Because of this, I spend a lot of my time on recruiting. I either personally interview every hire or sign off on every candidate packet. It’s the thing I spend the plurality of my time on, easily. But everyone can and should contribute to this effort. There are almost a thousand of us now, and it takes a lot to hire quickly while maintaining, and continuing to raise, our bar for quality.
That’s why this is the time to codify a hiring principle that I consider crucial to our success:
Scale is a meritocracy, and we must always remain one.
Hiring on merit will be a permanent policy at Scale.
It’s a big deal whenever we invite someone to join our mission, and those decisions have never been swayed by orthodoxy or virtue signaling or whatever the current thing is. I think of our guiding principle as MEI: merit, excellence, and intelligence.
That means we hire only the best person for the job, we seek out and demand excellence, and we unapologetically prefer people who are very smart.
We treat everyone as an individual. We do not unfairly stereotype, tokenize, or otherwise treat anyone as a member of a demographic group rather than as an individual.
We believe that people should be judged by the content of their character — and, as colleagues, be additionally judged by their talent, skills, and work ethic.
There is a mistaken belief that meritocracy somehow conflicts with diversity. I strongly disagree. No group has a monopoly on excellence. A hiring process based on merit will naturally yield a variety of backgrounds, perspectives, and ideas. Achieving this requires casting a wide net for talent and then objectively selecting the best, without bias in any direction. We will not pick winners and losers based on someone being the “right” or “wrong” race, gender, and so on. It should be needless to say, and yet it needs saying: doing so would be racist and sexist, not to mention illegal.

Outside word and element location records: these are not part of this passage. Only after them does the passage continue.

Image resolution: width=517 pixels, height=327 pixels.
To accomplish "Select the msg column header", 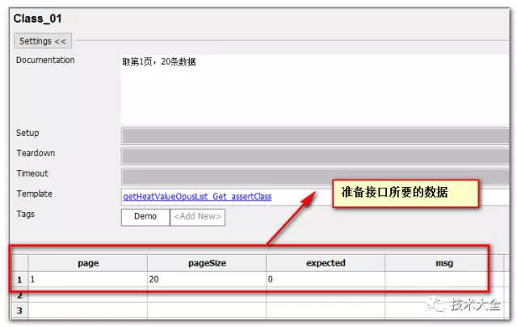I will click(x=444, y=263).
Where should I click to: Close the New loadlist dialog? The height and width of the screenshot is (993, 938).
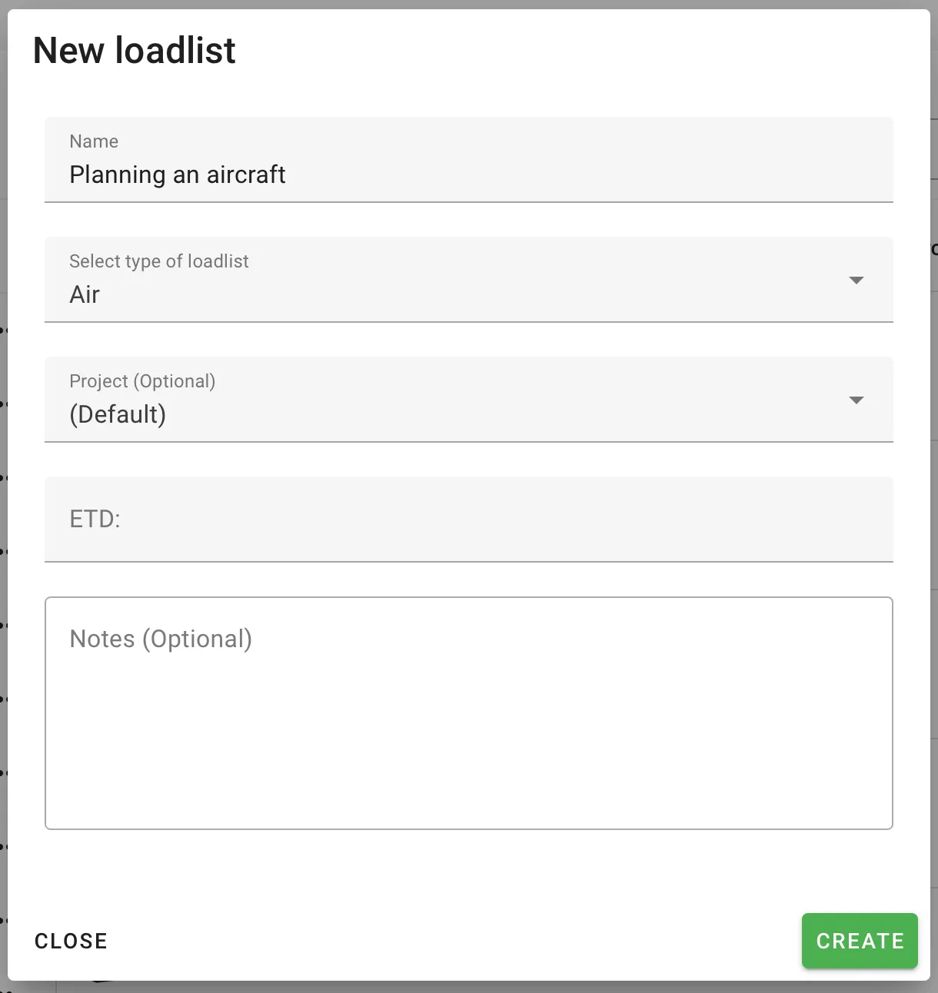(71, 940)
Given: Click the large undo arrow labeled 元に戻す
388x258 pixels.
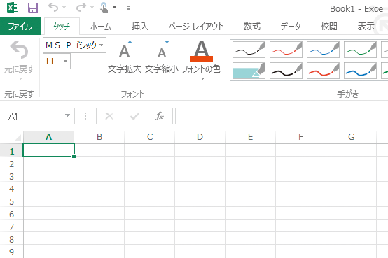Looking at the screenshot, I should (x=20, y=57).
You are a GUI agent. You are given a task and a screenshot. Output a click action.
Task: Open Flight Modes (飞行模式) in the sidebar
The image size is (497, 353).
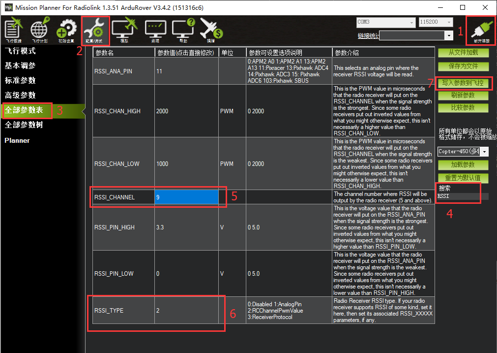click(x=20, y=51)
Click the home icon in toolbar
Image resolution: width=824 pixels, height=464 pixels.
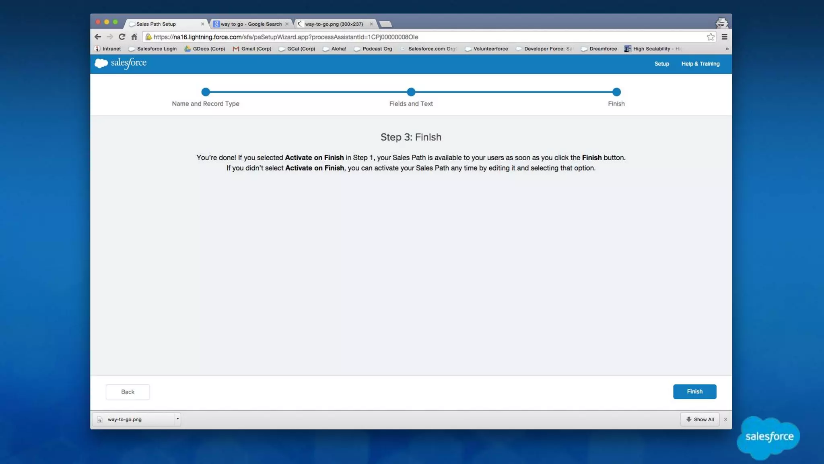tap(134, 37)
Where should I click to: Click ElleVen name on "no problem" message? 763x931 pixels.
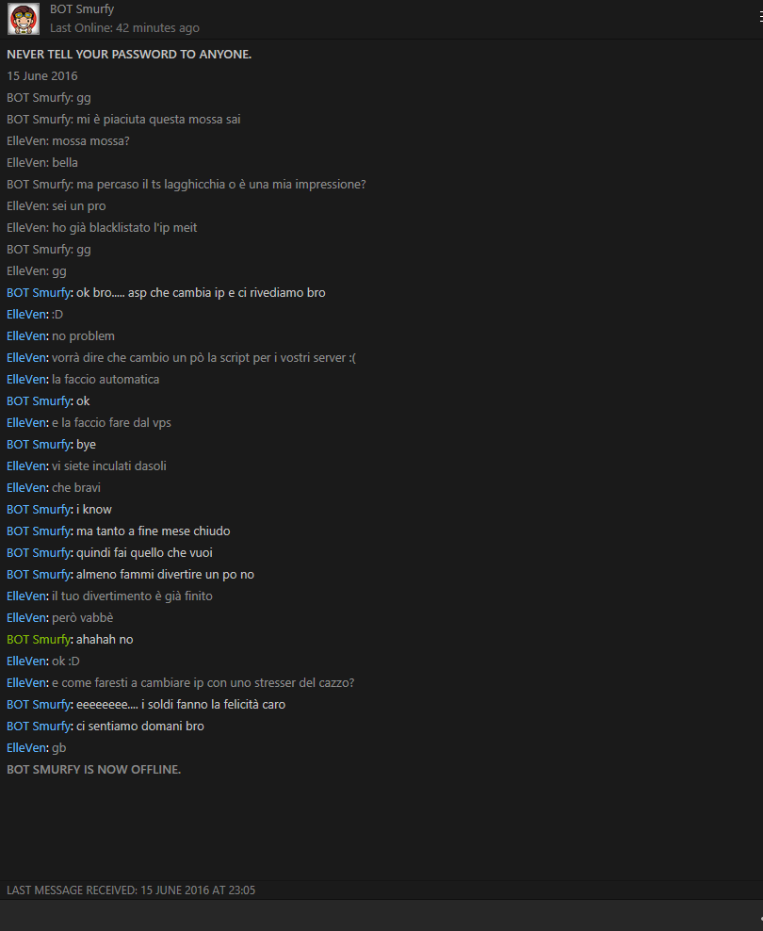coord(26,336)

Upholding meritocracy is good for business and is the right thing to do. This approach not only results in the strongest possible team, but also ensures we’re treating our colleagues with fairness and respect.
As a result, everyone who joins Scale can be confident that they were chosen for their outstanding talent, not any other reasons.
MEI has gotten us to where we are today. And it’s the same thing that’ll get us where we’re going, as we embark on our next chapter focusing on data abundance, frontier data, and reliable measurement to accelerate the development and adoption of AI models.